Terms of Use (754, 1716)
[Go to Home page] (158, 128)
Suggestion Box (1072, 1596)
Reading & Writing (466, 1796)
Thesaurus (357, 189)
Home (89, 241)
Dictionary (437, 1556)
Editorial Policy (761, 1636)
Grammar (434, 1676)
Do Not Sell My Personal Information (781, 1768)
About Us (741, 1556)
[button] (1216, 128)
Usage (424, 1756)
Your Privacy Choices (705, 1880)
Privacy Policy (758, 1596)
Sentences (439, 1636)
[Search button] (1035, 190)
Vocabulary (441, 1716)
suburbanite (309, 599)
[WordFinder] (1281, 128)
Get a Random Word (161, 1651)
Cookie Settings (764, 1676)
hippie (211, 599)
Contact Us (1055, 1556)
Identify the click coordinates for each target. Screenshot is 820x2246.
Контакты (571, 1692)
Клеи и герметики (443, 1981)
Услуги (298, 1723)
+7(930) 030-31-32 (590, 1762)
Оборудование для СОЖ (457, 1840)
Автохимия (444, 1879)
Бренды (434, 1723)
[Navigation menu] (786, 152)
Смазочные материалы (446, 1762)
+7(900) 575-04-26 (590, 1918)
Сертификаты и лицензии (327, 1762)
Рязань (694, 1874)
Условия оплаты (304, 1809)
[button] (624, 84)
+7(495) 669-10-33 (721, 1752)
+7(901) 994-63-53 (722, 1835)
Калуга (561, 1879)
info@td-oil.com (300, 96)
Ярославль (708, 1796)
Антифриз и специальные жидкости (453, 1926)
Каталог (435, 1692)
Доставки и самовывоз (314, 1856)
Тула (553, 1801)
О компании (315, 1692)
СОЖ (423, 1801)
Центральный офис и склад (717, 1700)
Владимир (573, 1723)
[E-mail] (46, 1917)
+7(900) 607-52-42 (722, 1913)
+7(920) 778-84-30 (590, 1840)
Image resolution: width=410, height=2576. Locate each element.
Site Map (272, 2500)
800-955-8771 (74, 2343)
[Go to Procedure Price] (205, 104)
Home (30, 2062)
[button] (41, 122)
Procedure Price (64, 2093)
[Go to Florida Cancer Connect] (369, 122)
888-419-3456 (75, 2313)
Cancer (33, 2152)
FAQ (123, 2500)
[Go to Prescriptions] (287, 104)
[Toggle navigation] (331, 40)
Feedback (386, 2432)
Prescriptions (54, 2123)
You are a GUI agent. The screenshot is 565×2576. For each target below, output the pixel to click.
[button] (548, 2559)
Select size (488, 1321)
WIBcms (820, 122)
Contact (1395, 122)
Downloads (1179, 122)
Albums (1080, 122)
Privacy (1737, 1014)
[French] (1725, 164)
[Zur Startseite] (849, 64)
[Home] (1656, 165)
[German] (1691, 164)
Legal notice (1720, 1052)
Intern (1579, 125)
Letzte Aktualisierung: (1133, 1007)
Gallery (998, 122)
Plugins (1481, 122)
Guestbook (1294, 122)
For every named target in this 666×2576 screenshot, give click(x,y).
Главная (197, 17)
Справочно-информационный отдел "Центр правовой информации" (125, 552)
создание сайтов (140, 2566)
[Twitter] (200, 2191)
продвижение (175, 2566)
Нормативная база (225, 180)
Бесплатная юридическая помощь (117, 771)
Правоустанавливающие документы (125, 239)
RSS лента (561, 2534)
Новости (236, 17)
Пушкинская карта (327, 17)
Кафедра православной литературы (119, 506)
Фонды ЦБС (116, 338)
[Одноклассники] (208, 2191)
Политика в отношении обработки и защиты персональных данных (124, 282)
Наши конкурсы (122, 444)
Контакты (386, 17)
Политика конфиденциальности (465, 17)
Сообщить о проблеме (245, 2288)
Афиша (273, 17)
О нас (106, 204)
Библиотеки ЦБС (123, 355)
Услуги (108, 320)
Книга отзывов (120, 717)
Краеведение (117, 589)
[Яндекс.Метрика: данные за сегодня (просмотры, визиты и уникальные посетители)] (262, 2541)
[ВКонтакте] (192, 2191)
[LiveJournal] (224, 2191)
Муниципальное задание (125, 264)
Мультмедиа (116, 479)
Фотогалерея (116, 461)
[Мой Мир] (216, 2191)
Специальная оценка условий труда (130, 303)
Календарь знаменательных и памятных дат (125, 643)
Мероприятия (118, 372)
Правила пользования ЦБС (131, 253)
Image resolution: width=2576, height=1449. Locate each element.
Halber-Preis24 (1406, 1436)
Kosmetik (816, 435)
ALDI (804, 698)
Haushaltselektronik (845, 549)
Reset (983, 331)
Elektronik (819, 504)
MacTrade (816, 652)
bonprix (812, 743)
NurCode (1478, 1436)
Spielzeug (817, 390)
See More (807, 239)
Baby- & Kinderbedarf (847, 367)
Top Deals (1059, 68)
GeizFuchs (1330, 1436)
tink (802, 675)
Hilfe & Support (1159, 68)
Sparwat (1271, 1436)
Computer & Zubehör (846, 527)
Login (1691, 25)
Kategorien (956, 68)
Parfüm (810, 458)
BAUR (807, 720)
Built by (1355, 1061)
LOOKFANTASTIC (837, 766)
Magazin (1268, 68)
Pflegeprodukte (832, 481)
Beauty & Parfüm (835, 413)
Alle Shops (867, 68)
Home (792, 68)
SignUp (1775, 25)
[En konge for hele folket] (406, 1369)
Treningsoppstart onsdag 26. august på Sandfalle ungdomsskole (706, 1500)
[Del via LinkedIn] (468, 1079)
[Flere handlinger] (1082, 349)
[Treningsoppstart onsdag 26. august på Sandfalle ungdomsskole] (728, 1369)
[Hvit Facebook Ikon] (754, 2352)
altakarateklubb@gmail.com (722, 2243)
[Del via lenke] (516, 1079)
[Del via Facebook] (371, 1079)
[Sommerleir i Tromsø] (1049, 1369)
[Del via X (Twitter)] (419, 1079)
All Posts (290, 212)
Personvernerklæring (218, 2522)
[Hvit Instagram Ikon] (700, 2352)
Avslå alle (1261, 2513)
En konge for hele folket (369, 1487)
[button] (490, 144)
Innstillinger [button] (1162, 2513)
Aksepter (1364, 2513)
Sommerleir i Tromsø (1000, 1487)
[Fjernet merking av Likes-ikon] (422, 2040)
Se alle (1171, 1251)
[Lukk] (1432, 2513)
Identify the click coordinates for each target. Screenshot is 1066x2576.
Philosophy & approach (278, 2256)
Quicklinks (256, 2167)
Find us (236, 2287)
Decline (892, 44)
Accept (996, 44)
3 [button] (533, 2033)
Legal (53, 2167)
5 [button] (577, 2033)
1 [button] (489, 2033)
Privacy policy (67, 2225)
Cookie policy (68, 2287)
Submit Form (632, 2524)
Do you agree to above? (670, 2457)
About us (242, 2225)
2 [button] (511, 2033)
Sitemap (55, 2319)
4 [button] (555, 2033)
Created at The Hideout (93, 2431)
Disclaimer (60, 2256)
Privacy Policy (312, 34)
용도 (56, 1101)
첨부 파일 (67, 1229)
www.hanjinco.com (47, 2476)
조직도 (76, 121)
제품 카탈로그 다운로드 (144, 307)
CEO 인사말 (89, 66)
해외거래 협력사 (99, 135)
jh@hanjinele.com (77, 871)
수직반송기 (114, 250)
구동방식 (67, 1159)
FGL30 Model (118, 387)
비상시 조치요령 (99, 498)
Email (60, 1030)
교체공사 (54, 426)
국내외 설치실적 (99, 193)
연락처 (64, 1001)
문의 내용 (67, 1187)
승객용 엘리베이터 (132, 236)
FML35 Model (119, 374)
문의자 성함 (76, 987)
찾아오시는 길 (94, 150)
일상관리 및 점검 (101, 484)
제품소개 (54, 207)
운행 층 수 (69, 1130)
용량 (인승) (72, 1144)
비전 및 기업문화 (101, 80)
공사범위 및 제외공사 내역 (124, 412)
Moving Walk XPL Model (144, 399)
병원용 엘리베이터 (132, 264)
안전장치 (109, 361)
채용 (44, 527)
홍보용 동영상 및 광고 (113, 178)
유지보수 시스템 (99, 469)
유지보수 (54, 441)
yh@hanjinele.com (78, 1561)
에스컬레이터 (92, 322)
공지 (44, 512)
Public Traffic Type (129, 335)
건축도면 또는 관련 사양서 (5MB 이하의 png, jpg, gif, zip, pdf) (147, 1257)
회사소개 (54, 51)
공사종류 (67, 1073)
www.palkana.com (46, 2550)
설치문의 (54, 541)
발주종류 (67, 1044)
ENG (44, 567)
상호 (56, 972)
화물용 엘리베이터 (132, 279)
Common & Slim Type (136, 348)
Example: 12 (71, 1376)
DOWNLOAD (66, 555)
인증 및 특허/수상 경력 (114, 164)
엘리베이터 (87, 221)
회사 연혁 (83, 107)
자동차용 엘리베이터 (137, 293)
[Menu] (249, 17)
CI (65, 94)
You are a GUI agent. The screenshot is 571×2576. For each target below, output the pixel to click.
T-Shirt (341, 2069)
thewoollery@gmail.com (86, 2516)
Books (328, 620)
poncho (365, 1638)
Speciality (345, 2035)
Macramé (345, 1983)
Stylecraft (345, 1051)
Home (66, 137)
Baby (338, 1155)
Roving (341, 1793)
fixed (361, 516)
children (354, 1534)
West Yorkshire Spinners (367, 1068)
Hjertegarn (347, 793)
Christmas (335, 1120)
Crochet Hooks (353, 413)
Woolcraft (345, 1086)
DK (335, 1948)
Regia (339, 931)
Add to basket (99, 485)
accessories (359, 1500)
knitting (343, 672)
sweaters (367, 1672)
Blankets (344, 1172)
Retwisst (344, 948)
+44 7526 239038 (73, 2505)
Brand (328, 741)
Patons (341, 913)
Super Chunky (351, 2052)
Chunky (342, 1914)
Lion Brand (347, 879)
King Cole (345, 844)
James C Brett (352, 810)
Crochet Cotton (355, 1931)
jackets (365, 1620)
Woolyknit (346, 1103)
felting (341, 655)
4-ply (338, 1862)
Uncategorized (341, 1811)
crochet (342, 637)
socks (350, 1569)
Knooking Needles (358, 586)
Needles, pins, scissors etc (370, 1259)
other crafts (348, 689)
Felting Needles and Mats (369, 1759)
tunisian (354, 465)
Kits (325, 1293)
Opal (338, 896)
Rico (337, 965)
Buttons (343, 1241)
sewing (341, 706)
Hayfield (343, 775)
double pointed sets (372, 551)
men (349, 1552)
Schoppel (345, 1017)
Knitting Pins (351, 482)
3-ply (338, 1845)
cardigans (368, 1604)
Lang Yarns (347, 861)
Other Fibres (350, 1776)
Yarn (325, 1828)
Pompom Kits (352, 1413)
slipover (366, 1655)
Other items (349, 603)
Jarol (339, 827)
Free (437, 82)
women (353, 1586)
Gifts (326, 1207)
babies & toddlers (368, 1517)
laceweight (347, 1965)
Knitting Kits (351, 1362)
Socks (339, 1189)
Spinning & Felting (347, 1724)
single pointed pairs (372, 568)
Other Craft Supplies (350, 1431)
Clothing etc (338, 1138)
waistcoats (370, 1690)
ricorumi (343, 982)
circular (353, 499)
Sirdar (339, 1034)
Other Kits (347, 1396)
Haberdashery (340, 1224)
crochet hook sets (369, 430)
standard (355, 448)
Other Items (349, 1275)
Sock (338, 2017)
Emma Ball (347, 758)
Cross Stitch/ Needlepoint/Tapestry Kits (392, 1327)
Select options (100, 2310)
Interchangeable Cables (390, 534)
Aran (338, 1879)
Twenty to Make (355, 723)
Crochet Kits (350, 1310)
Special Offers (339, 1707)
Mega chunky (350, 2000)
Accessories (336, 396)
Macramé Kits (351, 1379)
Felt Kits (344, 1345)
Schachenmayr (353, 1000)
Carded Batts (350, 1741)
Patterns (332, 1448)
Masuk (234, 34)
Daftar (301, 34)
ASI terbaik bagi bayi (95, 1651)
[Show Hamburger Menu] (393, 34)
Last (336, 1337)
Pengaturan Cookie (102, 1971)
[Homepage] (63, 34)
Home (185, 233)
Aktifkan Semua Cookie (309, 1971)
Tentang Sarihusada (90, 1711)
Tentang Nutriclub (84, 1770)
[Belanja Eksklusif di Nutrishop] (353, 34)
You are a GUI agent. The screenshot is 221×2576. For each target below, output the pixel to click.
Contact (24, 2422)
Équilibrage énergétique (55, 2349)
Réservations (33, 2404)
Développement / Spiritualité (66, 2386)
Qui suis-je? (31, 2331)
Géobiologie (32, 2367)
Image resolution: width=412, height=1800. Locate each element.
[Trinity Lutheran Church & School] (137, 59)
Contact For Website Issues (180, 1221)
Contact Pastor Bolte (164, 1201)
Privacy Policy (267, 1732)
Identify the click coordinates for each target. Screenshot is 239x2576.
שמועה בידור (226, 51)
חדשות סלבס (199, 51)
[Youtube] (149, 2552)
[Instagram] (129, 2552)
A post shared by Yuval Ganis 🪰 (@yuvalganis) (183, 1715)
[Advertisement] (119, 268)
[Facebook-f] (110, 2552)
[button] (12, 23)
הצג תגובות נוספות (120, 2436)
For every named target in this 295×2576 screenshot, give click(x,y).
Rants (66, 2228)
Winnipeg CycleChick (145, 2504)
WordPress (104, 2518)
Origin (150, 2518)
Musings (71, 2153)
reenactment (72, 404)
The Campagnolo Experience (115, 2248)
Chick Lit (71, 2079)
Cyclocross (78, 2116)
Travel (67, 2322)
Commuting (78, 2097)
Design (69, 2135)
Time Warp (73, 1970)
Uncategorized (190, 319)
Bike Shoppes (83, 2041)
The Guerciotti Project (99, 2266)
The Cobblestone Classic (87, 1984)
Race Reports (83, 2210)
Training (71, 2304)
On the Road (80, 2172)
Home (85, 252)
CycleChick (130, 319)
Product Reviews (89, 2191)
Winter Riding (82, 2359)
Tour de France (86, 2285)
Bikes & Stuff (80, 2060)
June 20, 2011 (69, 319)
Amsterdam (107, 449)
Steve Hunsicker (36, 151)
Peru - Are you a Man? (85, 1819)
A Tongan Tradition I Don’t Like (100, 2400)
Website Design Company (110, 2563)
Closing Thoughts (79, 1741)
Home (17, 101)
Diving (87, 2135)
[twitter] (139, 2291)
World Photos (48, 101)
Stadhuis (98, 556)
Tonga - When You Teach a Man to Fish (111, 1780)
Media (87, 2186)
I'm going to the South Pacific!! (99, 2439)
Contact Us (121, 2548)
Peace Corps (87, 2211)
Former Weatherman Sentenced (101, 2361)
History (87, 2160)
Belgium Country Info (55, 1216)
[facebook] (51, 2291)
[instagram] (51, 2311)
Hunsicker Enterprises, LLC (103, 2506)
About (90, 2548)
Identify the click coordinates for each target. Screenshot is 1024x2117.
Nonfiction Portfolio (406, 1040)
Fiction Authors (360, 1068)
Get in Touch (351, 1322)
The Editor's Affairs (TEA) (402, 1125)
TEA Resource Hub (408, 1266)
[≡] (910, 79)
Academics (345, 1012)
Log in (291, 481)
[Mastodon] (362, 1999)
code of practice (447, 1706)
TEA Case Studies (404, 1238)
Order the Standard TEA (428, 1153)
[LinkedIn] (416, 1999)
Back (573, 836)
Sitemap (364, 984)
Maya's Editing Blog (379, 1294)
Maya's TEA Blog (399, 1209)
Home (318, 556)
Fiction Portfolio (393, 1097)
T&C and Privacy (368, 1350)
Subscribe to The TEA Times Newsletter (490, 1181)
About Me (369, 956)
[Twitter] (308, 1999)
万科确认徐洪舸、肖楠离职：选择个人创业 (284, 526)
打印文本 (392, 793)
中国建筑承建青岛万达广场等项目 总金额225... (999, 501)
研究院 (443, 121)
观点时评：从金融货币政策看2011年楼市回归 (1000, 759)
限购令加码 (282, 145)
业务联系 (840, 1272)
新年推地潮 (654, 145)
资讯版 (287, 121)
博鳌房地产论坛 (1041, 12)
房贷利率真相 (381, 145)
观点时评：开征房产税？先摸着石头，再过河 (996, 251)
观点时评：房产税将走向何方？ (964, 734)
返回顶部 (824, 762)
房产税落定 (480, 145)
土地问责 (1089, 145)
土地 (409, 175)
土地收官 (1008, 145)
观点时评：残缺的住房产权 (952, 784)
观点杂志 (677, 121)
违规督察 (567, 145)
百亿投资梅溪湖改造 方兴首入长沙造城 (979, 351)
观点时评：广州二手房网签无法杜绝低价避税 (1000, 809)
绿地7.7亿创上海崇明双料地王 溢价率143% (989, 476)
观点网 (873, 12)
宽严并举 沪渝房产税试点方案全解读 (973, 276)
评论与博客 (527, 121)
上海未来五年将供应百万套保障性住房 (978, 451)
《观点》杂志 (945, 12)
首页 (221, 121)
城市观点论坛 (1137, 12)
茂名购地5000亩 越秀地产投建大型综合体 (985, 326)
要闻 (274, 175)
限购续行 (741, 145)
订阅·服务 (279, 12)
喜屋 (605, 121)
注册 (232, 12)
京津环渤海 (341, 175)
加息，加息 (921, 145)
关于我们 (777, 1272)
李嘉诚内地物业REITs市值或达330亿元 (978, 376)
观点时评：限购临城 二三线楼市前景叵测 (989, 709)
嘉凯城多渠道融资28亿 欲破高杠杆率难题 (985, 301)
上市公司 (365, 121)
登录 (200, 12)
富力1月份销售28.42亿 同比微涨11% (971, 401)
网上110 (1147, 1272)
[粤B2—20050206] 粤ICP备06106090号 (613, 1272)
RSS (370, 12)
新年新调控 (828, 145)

Aim of the exercise:
Retype exactly the lines of the data above that fall between the line with "[button] (1216, 128)" and the line with "Калуга (561, 1879)", inclusive, and add nothing.

Result of this exercise:
[button] (1216, 128)
Usage (424, 1756)
Your Privacy Choices (705, 1880)
Privacy Policy (758, 1596)
Sentences (439, 1636)
[Search button] (1035, 190)
Vocabulary (441, 1716)
suburbanite (309, 599)
[WordFinder] (1281, 128)
Get a Random Word (161, 1651)
Cookie Settings (764, 1676)
hippie (211, 599)
Contact Us (1055, 1556)
Identify the click coordinates for each target. Screenshot is 820x2246.
Контакты (571, 1692)
Клеи и герметики (443, 1981)
Услуги (298, 1723)
+7(930) 030-31-32 (590, 1762)
Оборудование для СОЖ (457, 1840)
Автохимия (444, 1879)
Бренды (434, 1723)
[Navigation menu] (786, 152)
Смазочные материалы (446, 1762)
+7(900) 575-04-26 (590, 1918)
Сертификаты и лицензии (327, 1762)
Рязань (694, 1874)
Условия оплаты (304, 1809)
[button] (624, 84)
+7(495) 669-10-33 (721, 1752)
+7(901) 994-63-53 (722, 1835)
Калуга (561, 1879)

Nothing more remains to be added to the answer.